_Exercise requirements_: Give as a numbered list the lines of the records from the line containing "Viewport: 868px width, 1397px" through the line containing "Action: pyautogui.click(x=643, y=538)", both included, leaving out any blank lines.

_Supplied material_:
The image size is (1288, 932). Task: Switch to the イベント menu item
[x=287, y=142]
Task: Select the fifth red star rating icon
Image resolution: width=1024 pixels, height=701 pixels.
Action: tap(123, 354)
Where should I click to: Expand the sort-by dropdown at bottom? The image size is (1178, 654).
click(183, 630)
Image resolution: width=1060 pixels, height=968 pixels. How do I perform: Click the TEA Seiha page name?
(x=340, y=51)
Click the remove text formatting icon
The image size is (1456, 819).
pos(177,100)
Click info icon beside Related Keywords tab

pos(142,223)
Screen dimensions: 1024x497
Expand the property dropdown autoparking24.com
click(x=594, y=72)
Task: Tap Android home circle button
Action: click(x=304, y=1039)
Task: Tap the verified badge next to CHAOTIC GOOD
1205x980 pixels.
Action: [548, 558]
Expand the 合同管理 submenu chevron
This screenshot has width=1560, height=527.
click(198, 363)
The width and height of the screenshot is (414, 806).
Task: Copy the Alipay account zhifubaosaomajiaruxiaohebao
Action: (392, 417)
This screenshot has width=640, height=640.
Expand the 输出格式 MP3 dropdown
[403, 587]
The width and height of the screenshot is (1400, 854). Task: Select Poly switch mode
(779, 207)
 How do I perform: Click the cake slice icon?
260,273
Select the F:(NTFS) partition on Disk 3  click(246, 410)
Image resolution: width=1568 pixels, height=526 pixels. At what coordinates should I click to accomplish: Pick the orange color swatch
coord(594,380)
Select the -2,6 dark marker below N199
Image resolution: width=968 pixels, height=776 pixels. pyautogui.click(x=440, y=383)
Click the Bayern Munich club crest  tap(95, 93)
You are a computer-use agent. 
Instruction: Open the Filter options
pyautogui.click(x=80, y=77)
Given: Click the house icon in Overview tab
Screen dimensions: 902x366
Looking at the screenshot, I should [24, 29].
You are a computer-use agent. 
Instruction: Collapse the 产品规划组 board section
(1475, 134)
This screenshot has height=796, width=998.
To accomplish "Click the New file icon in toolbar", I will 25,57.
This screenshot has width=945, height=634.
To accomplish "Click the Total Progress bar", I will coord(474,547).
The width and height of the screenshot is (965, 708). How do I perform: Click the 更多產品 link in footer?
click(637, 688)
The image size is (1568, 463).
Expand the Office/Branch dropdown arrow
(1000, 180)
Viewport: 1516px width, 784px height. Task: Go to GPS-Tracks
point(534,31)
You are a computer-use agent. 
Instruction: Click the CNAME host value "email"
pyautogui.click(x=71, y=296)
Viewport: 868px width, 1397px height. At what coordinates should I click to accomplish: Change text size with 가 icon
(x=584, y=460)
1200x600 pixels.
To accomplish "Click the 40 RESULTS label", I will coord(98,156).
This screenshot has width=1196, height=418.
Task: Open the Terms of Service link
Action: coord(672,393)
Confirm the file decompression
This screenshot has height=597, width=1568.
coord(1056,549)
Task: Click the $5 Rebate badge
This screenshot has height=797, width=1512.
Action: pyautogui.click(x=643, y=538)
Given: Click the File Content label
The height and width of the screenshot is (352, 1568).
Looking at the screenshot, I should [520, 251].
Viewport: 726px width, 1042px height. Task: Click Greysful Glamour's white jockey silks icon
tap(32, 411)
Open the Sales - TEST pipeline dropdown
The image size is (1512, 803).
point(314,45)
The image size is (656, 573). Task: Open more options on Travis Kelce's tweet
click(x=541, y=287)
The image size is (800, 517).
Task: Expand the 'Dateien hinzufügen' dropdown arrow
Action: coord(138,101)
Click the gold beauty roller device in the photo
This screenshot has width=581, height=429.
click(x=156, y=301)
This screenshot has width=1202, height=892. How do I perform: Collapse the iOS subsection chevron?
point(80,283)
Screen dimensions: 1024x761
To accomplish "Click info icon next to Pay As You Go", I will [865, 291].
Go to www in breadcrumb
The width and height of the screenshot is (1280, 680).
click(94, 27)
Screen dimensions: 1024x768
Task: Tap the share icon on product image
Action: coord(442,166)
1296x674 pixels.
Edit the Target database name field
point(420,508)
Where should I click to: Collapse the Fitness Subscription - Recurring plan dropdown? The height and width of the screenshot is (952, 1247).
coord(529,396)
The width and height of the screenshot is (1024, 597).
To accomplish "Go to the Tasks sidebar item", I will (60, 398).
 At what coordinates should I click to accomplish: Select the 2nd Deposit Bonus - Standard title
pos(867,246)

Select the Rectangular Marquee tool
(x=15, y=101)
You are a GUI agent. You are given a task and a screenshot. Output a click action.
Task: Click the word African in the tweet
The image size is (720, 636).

_The output_:
1. Viewport: 868px width, 1397px height. At what coordinates should I click to accomplish: Change text size with 가 icon
2. (x=584, y=460)
3. 1200x600 pixels.
4. To accomplish "Click the 40 RESULTS label", I will coord(98,156).
5. This screenshot has width=1196, height=418.
6. Task: Open the Terms of Service link
7. Action: coord(672,393)
8. Confirm the file decompression
9. This screenshot has height=597, width=1568.
10. coord(1056,549)
11. Task: Click the $5 Rebate badge
12. This screenshot has height=797, width=1512.
13. Action: pyautogui.click(x=643, y=538)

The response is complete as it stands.